Prizes Im not too concerned about, especially if the proceeds go to charity if the entry fee isnt too high. Also having it at a place that the anglers can partake in an adult beverage or two to swap fishing lies would be a plus.


----------



## timekiller (Mar 3, 2010)

JD, Great idea about the partaking of the beverages afterwards. I am thinking of having a category for the prizes as "most variety of fish caught" or something like that. So if you go out and catch a red, a speck, a largemouth and a flounder, then you would be in the running for something, even if they were all under a pound each. I didn't mention it, but this will be a fresh, salt, brackish water tourney...meaning you can go into the creeks and catch stuff, or you can go out to the rigs...all fish are game, (in accordance with the law of course)
Side note, should this be strictly a CPR or leave it to the discretion of the angler?


----------



## PAWGhunter (Feb 3, 2010)

$20 buy in, no prizes. All money goes to a local family(e.g :send a terminal ill child to Disneyworld). Winners get bragging rights. Puts a positive light on our growing community and helps out someone who needs the money more than us. I'm in.


----------



## timekiller (Mar 3, 2010)

PAWG....very good idea. I am wavering in the $20-$30 range.


----------



## timekiller (Mar 3, 2010)

For those interested in this, let me know what you think about these ideas. This date is just a reference point and is not to be taken seriously until futher notice...Captain's meeting will be the evening of Friday, June 20, 2014. There you will be given a token and the rules will be discussed. Fishing will begin at 12:01 AM Saturday, June 21, 2014 (although you are not required to be on the water at this time, just giving everyone a chance to get out) and weigh in will be at 4:00 PM. There will be the following categories for fish, with the top three scores posted in each:
*bass, crappie, red fish, speckled trout, flounder, sheepshead, snapper, grouper, trigger, king mackerel *and* spanish mackerel*. 
If you catch a fish not listed, it will still count towards the "Most Species Caught" category. All fish will be photographed, and date/time stamped (I am working on providing cameras) and legal game fish can be kept in accordance with state and federalcensored laws. I have set the entry fee at $30 per person. Teams are allowed, as long as you can still physically see your partner, and their scores will be posted as the team name. If you are tandem fishing with your kid (10 and up) or spouse, the entry fee will be $50. I have a few prospective sponsors, and will be working out the details with them. 
What is a good location for weigh-in for everyone? I know this is PFF, but there are competitors in Mobile and all over. I am good with anywhere, but how about a central location? Would someone from that side of the water be willing to do weigh-ins and then we could have two locations?
What other input do you guys have? I hope that more than 2 people would be interested in this.


----------



## jim t (Sep 30, 2007)

Are you looking to make money or break even? Unless you have sponsors you won't. If you offer to sell t-shirts you will lose money.
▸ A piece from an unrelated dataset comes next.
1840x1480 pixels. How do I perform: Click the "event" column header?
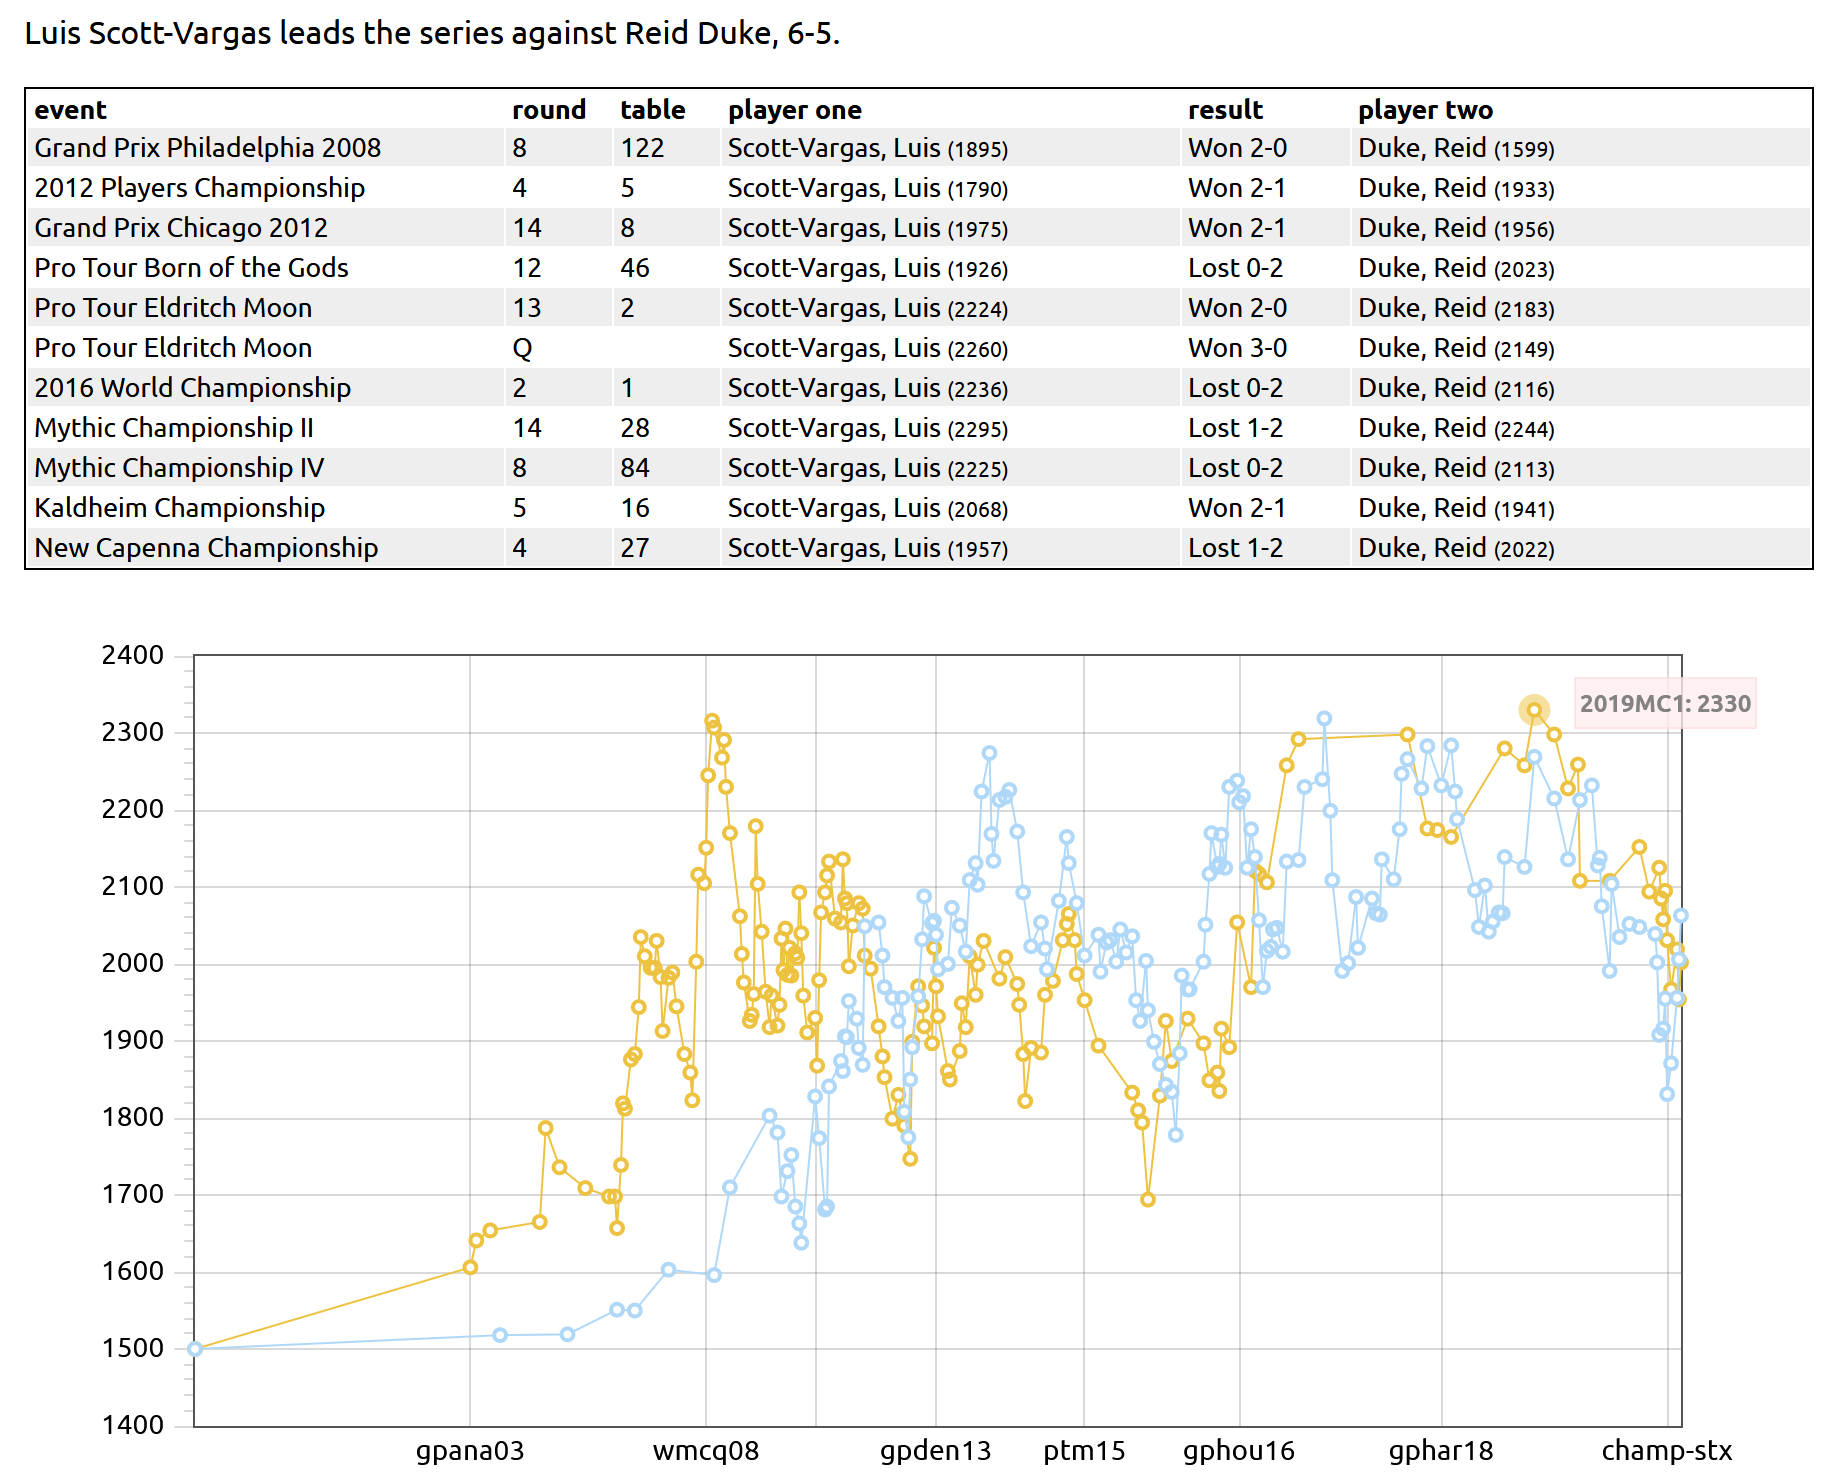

It's fun, but unless you get sponsers good luck with even breaking even.

I have hosted a crappy local tournament. No sponsors, no marketing. I broke even with t-shirts twice in about 10 years...


Think about worst case scanario. Bad weather... Bonita Dan actually catches a Redfish...

Sorry... but worst case?...

Insurance?

Jim


----------



## timekiller (Mar 3, 2010)

I'm not in it to make a dime. I'm going to try and keep the cost as low as possible, but still have a decent program. Whatever money is raised and profitted will be forwarded to charity.


----------



## Yakavelli (Mar 17, 2010)

I think we need a yak fishin rodeo. Kinda like the Optimist and Sertoma clubs do. Outcast has one too. Lots of species, lots of prizes. Be nice to be able to place in two or more categories. I don't like the two weigh-ins thing, too complicated for the awards ceremony. A two day event would also be awesome.


----------



## rufus1138 (Oct 29, 2012)

+1 on that tim, we need more two day tourney's for us yaks, we're a slow methodical bunch lol, im liking this idea tho, gotta get our team ginned up this year for sure, gonna be scouting in the mothership soon tim if u wanna come,


----------



## hoppinjon (Dec 28, 2012)

This almost sounds like Kayak Wars for charity. You could model how they do it and thus avoid the actual weigh ins. It actually make sense to do it like KW since you are trying to cover both Salt and Freshwater species.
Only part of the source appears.